The tasks →
A – In the forum thread about the TFS file system, what memory allocator did Ticki create for Redox and TFS?
B – From the forum thread about the TFS file system, quote the stretch from "No announcement yet." through "when I see it.".

No announcement yet.

TFS File-System Still Aiming To Compete With ZFS, Written In Rust

  • Filter
  • Time
  • Show
Clear All
new posts

  • #41
    Originally posted by Zan Lynx View Post

    I'll believe it when I see it.

    In my experience, getting things working is the straight forward part. Proper error handling ends up as 2/3rds of the code. If you're doing it properly anyway. File systems have to handle data transfers that end half-way through, disks that run out of space, disks that lie about data commit, data that isn't there. Data that is sometimes there. RAM errors, those are fun. RAID recovery with errors on multiple disks. . .

    Being able to mount in degraded mode without making things worse.

    File systems. So much fun.
    Well, with two plus years of experience writing systems level software in Rust, I can easily believe that Ticki can pull this off in the timeframe he believes he can -- first stable release by the end of the summer and likely production-grade by the next year. A small team with Rust can do the same work as a significantly larger C/C++ team due to the Rust compiler acting as the heavyweight champion of code and error-handling discipline.

    We have a lot of tools that are de facto standards in Rust development that just aren't a standard at all with C/C++. Everything we are using is bleeding edge, current generation types of tools compared to the very conservative tool set a typical C box is configured with. We make extensive use of ADTs (algebraic data types) and pattern matching extensively for all of our software, including error handling. The compiler ensures that references are never touched in a way that could break when you writing a fully multi-threaded and fully asynchronous filesystem. The lifetimes mechanism also ensures that you don't have any values dropped too soon when they are still needed by some references elsewhere in your code. The type system allows some interesting hacks that can make some forms of logic errors, compile-time errors. The author, Ticki, also wants to extend Rust's error checking capabilities even further ( ). This is the kind of guy that's working on TFS.

    Basically, the most difficult parts of software development in a filesystem are taken care of in a manner most efficient, convenient, and safe. As for handling memory, that is why Ticki has created the Ralloc memory allocator for Redox and TFS. It has a few capabilities that the system allocator on Linux cannot do, and even has some nice security capabilities like optionally choosing to zero out memory that is dropped, with some nifty error handling and logging capabilities.

Data extract →
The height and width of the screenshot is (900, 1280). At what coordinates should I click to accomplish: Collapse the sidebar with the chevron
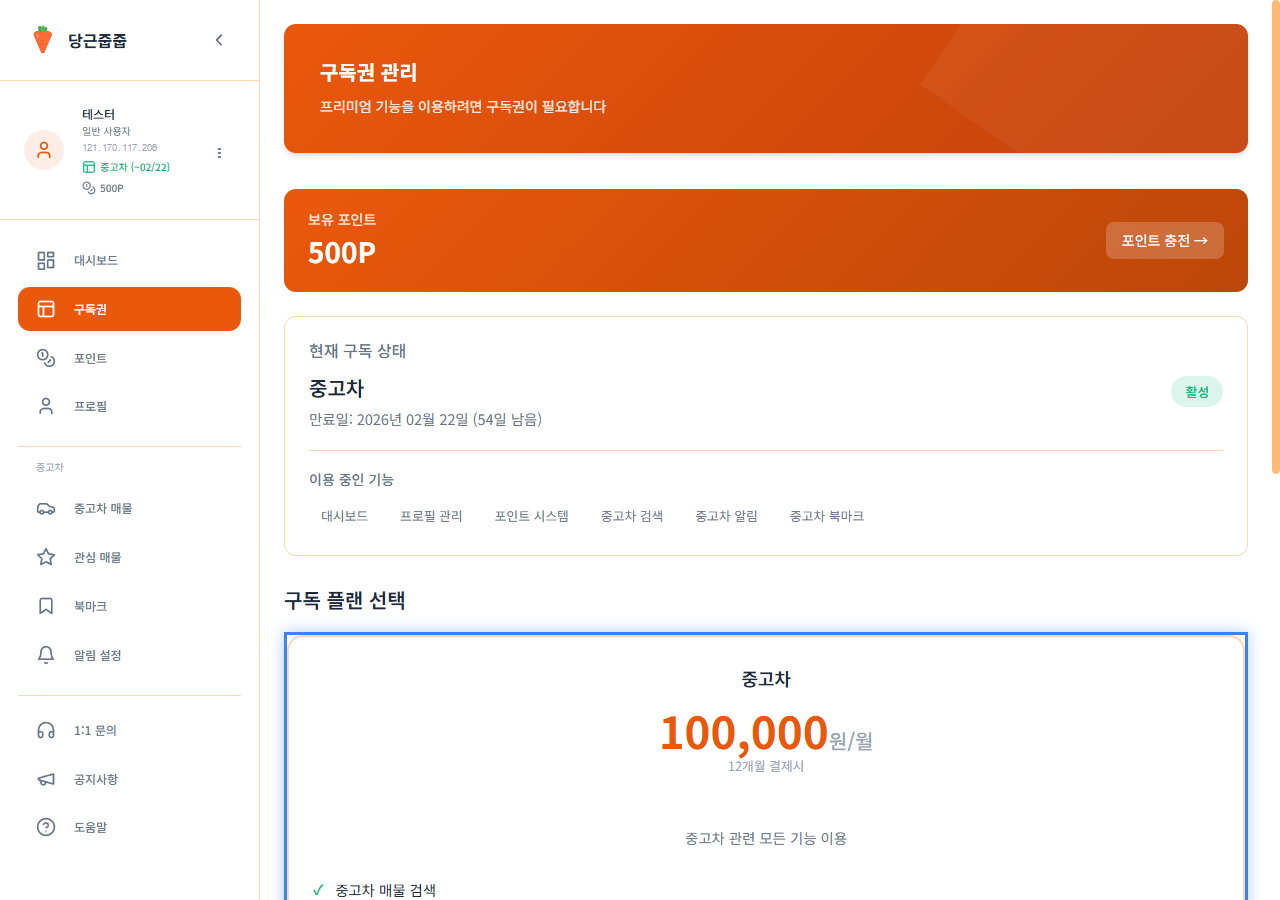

Solutions to the exercise →
A – Ralloc

B –
No announcement yet.

TFS File-System Still Aiming To Compete With ZFS, Written In Rust

  • Filter
  • Time
  • Show
Clear All
new posts

  • #41
    Originally posted by Zan Lynx View Post

    I'll believe it when I see it.